Mark Tobey (1890-1976)
Mark Tobey was an American, painter whose dense, calligraphic paintings in the “all over” style—later championed by Jackson Pollock—secured his reputation as a pioneer of Abstract Expressionism. He was born on December 11, 1890 in Centerville, WI and studied at the Art Institute of Chicago from 1906 to 1908. Tobey moved to Seattle in 1922 and joined the faculty at the Cornish School of the Arts. He befriended Teng Baiye, who taught him Chinese calligraphy, and began his long relationship with the Seattle Art Museum and its director, Richard Fuller. In 1931, Tobey began teaching at the experimental school Dartington Hall, in Devon, England. Between terms, he traveled abroad, visiting Baha’i shrines in Haifa, a Japanese Zen monastery in Kyoto, and his friend Teng Baiye in Shanghai. Throughout his travels, he dedicated himself to studying Arabic calligraphy, Chinese brushwork, and Zen painting, calligraphy, and poetry. Tobey first employed the technique of calligraphic-style white line painting in 1935. He surprised himself, he wrote to the Callahans at the time, having created “a feeling of Hell under a lacy design—delicate as a Watteau in spirit but madness.” Tobey returned to Seattle in early 1939 and began working with the local office of the Works Progress Administration’s Federal Art Project, the time when Tobey became known as a member of the Northwest School.
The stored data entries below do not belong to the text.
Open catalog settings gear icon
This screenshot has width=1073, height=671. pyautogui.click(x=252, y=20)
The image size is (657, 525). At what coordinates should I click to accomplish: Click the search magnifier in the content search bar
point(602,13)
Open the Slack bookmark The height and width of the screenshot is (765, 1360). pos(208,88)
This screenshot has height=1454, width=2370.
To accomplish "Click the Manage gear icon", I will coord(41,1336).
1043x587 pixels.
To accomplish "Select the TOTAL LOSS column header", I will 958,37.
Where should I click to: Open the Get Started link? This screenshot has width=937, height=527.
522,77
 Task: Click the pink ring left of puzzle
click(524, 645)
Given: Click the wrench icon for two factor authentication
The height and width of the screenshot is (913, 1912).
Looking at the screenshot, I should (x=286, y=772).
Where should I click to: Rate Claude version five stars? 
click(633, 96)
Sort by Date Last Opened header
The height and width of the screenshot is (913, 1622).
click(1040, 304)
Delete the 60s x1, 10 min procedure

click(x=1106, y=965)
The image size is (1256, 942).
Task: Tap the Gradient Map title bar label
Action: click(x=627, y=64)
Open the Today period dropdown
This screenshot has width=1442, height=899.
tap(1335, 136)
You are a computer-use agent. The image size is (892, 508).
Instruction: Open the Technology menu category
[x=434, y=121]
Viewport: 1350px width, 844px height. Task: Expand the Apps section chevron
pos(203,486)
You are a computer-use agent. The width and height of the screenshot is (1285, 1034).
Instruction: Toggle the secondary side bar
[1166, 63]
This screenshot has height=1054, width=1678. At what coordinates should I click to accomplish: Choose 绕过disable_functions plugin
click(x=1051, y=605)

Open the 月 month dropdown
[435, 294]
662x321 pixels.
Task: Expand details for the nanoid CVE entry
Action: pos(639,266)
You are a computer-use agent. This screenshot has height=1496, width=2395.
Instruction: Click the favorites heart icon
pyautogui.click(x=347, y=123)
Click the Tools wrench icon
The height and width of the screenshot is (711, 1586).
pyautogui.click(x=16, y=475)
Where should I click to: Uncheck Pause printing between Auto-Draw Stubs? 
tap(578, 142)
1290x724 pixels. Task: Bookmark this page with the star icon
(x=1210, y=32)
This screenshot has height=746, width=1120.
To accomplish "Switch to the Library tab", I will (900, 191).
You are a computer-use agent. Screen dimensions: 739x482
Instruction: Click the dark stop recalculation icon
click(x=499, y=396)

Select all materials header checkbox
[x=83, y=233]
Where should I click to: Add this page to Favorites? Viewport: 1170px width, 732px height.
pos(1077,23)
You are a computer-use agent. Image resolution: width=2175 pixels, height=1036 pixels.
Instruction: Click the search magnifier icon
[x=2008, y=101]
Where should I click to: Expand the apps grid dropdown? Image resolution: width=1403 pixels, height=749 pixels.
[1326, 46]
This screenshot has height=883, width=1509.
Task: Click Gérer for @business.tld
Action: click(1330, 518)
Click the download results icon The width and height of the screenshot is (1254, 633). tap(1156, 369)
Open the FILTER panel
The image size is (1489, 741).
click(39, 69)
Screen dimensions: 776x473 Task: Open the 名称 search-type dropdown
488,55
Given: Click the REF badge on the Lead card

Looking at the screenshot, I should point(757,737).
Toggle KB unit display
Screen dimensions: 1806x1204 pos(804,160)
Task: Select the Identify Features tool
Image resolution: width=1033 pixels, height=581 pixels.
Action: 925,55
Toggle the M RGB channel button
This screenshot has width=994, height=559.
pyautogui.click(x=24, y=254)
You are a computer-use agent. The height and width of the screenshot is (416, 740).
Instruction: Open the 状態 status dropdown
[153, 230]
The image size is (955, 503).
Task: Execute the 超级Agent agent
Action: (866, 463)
Working in practice that was more contemplative than most of his peers, he once observed, “I believe that painting should come through the avenues of meditation rather than the canals of action.” His abstractions were never without references to humanity, to Baha’i teachings, and to nature; the painting titles reveal that they could be, variously, visualizations of the world in flux, of the human spirit transcendent, or of the cosmos. And always, Tobey claimed, they were meant to convey “the stepped-up rhythms of America.” In 1951, the artist had a solo exhibition at the Whitney Museum in New York, with the show then travelling on to San Francisco, Seattle, and Santa Barbara, securing Tobey’s international renowned style. Tobey has also been the subject of retrospectives at the Smithsonian Museum and the National Gallery of Art in Washington, D.C., the Museum Folkwang in Essen, and the Foundation Beyeler in Basel. He died on April 24, 1976 in Basel, Switzerland.